On 16 Sep 2021, at 11:33 AM, Masataka Ohta <mohta@necom830.hpcl.titech.ac.jp> wrote:
John Curran wrote:
If by "design choices" you mean the tradeoffs accepted in selecting a particular candidate protocol and declaring victory, then I’d strongly disagree.
What actually happened is that SIP was chosen but modified by IPng directorates to pretend, for political purposes, IPng were a merger of all the proposals only to make the result totally unusable, during which address length was extended from 8B to 16B to accommodate so infamous XNS style auto configuration.

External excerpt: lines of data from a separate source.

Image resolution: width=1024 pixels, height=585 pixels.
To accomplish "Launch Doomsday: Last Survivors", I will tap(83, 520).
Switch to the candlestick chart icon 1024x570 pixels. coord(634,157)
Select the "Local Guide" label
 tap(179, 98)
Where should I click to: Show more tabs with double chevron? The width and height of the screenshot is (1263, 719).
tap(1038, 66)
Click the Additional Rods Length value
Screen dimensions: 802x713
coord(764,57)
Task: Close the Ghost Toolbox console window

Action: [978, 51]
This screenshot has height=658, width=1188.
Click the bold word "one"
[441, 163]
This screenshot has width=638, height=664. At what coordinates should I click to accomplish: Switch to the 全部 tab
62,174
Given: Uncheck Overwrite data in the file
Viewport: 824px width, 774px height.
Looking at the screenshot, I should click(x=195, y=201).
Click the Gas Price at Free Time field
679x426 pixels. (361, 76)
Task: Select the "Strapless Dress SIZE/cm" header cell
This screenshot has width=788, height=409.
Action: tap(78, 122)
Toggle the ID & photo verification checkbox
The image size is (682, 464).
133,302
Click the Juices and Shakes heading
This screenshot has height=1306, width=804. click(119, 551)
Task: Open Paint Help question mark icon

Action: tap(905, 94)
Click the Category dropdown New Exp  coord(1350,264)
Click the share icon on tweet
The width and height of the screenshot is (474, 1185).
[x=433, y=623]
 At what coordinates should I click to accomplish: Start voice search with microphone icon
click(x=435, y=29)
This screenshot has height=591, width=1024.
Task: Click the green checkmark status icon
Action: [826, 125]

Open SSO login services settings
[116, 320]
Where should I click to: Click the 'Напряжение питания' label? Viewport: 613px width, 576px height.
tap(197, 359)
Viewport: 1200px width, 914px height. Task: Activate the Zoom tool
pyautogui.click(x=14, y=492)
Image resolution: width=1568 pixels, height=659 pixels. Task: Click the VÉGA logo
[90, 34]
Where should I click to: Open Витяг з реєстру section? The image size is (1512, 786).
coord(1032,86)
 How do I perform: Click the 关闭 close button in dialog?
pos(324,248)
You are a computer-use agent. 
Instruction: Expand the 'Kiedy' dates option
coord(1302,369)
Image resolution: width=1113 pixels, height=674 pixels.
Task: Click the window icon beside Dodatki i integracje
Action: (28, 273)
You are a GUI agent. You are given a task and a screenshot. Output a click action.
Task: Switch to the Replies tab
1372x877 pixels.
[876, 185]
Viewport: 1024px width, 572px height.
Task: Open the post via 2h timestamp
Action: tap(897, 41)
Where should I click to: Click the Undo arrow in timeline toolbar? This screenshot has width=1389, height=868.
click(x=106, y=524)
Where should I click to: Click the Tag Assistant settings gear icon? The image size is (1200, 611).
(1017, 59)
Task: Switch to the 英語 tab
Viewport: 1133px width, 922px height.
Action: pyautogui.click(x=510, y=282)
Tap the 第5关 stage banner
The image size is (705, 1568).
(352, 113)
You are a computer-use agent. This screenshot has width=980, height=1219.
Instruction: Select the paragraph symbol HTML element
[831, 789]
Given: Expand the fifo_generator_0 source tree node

Masataka - You are correct, in that the design choices made for the final “IPng" weren’t actually any of the proposals as submitted, but rather an interesting compromise creation. (My negative answer to Eliot’s "There is no evidence that any other design choices on the table at the time would have gotten us transitioned any faster, and a lot of evidence and analysis that the exact opposite is more likely” was simply noting that the design choices made about the “straightforward transition plan" was effectively to punt – i.e. despite lacking one, choosing declare victory anyway and leave it as an exercise for the reader. It’s fairly obvious that different choices here could have made a very significant difference in IPng deployment trajectory.) Thanks, /John Disclaimer: my views alone - (no one else would wanted them…)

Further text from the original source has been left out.